- WHAT IS BEING ASKED
Beginning at the line that holds "Screen dimensions: 1578x809", repeat every line through the last line of the material, exactly, and drop any pictures.

- RAW DATA

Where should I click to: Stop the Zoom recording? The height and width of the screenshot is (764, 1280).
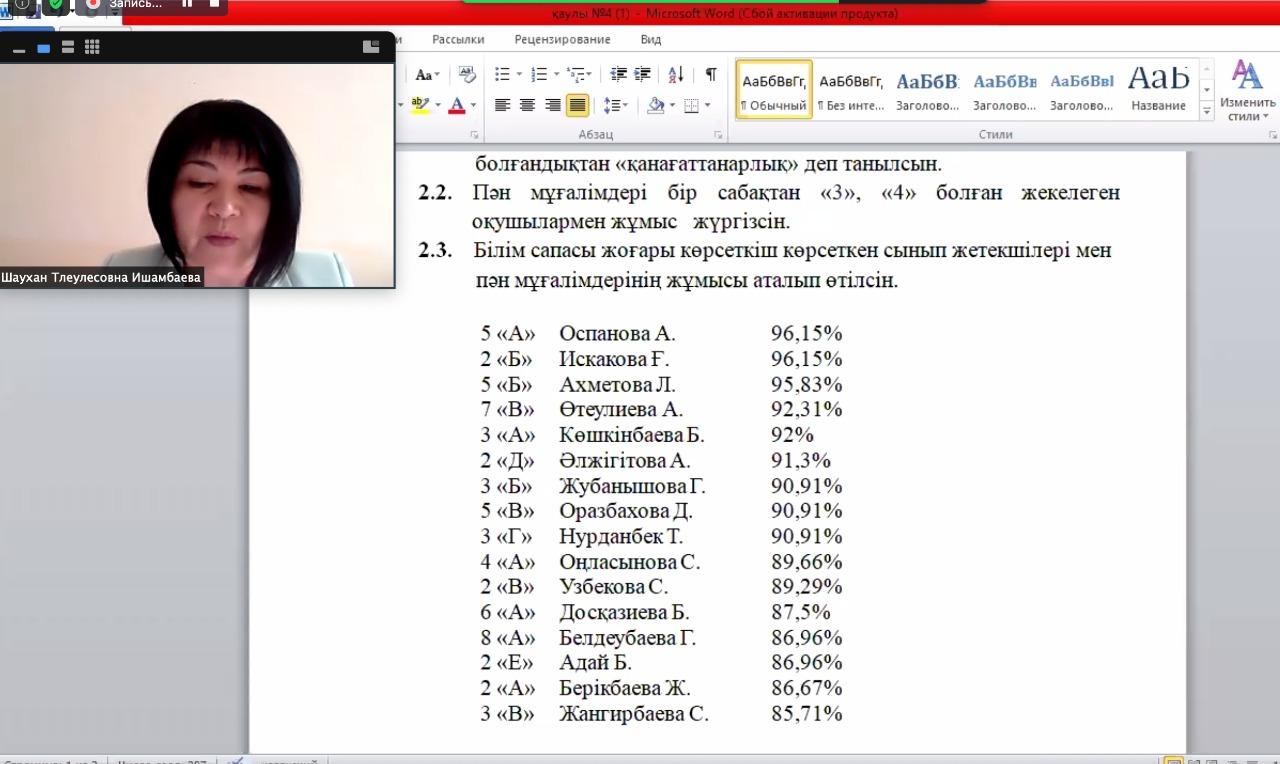(213, 4)
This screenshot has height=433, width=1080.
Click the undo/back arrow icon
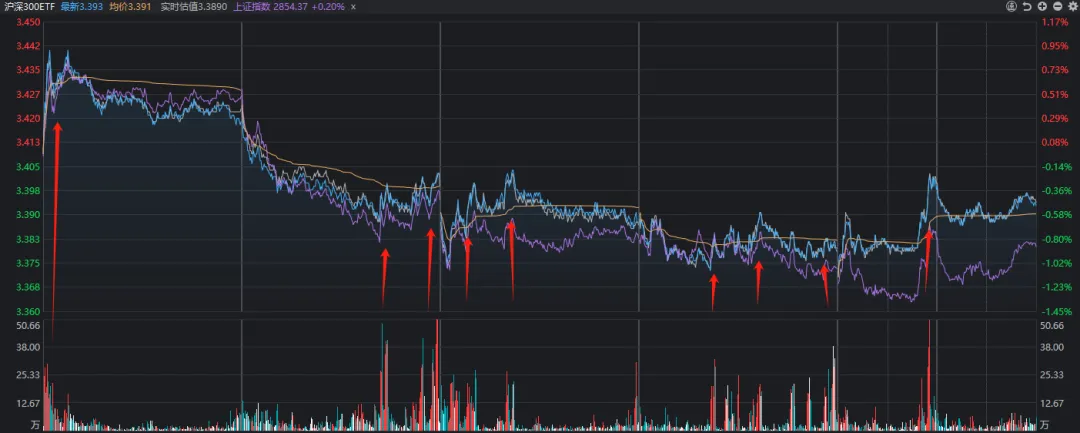(x=1026, y=7)
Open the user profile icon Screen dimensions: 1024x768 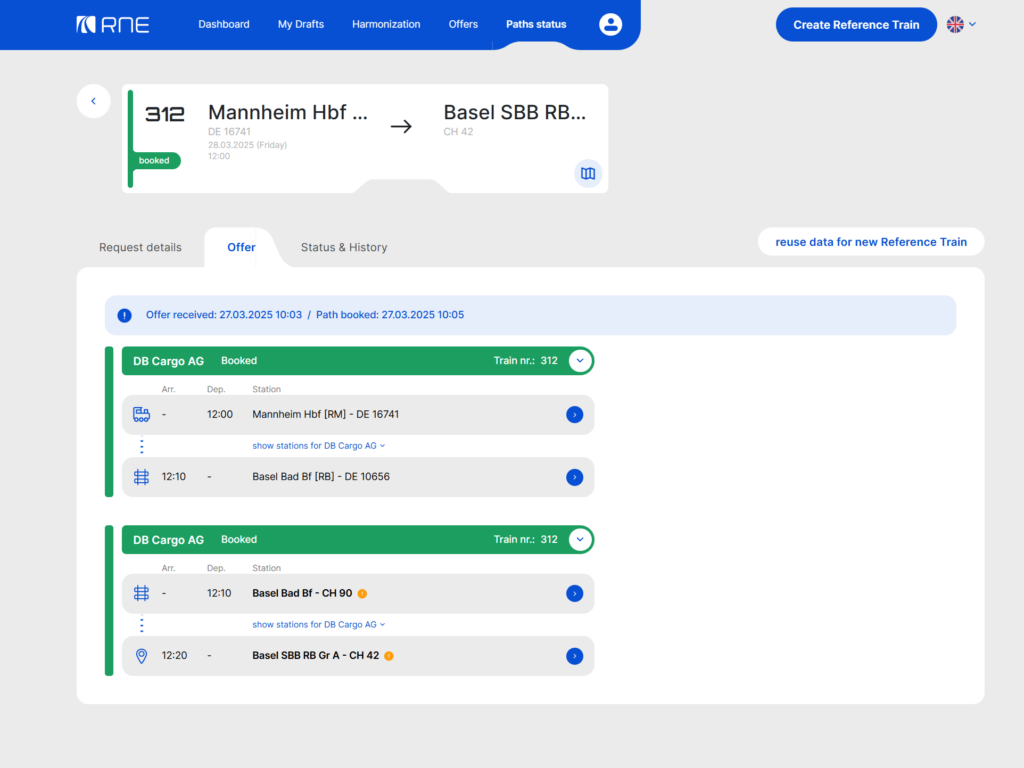coord(610,25)
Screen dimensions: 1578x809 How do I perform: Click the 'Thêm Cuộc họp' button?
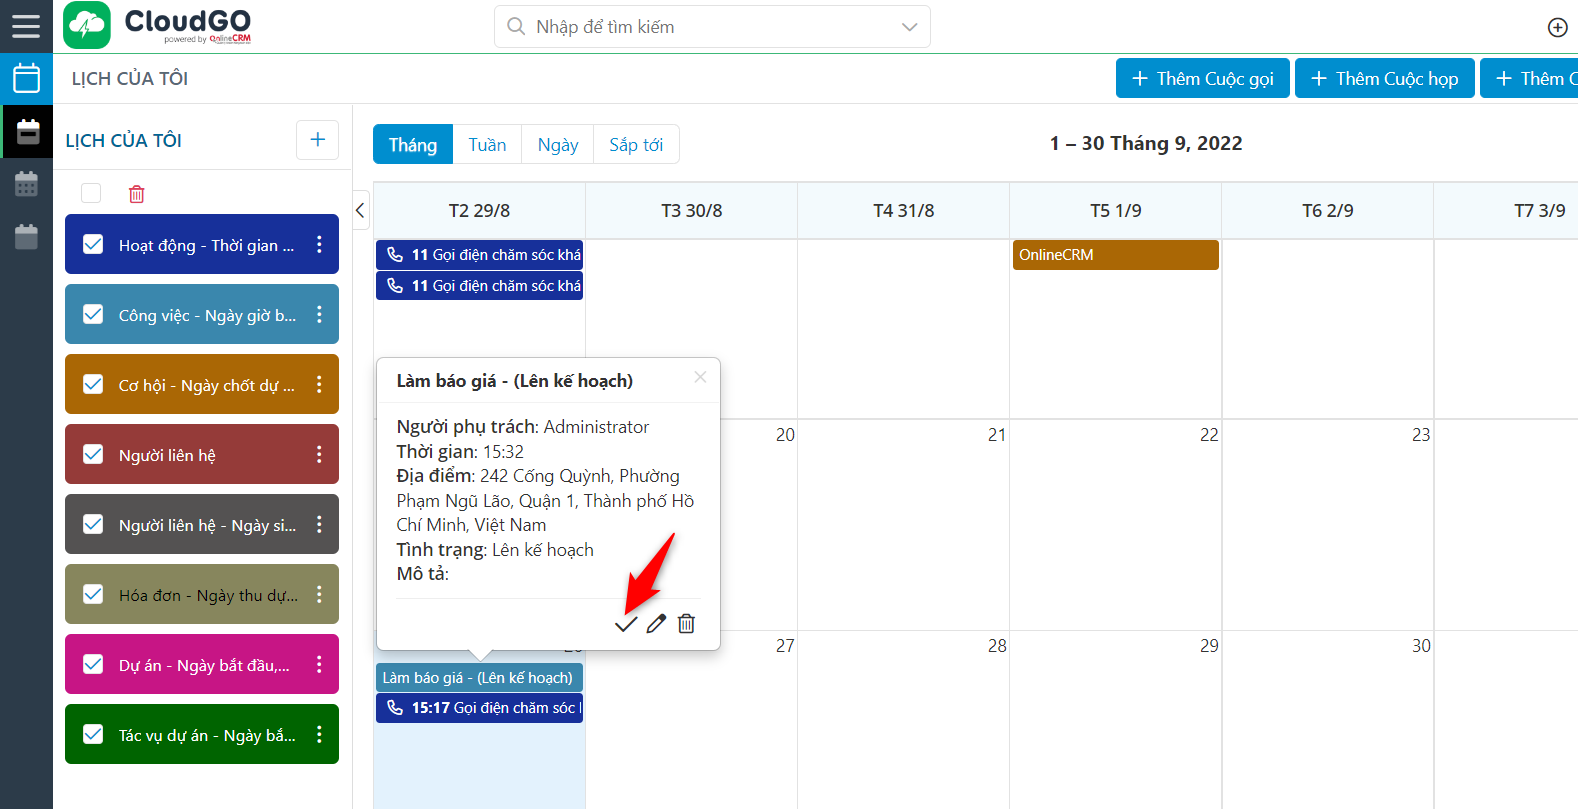(1384, 77)
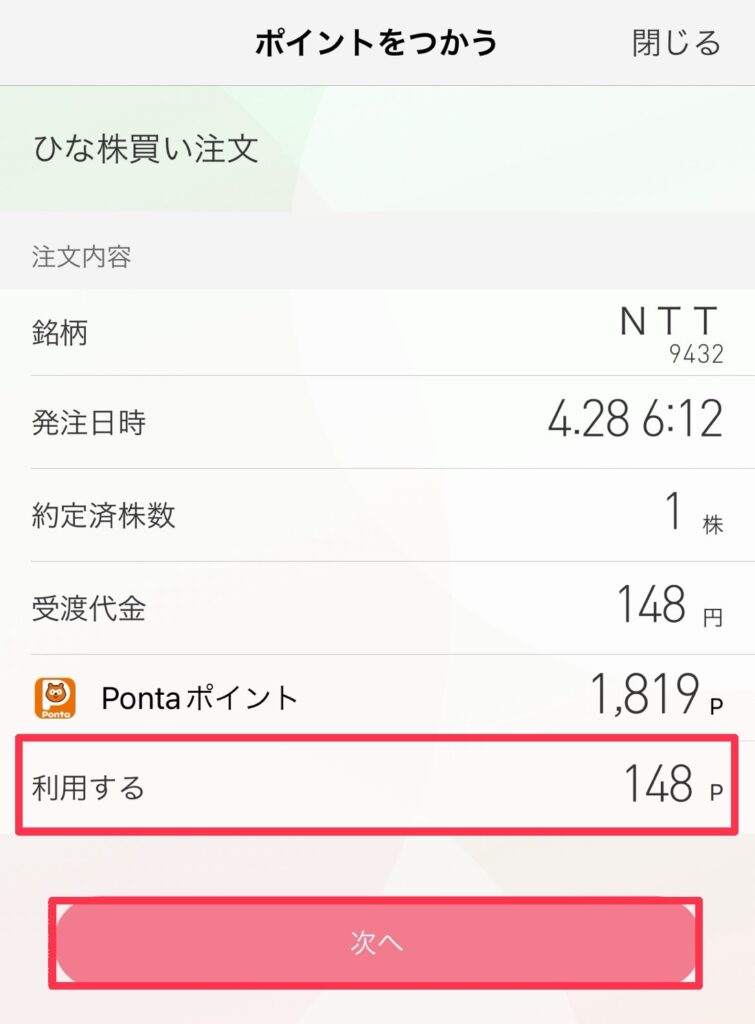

- WRITTEN ANSWER
Screen dimensions: 1578x809 How do I perform: Click the 'Thêm Cuộc họp' button?
(1384, 77)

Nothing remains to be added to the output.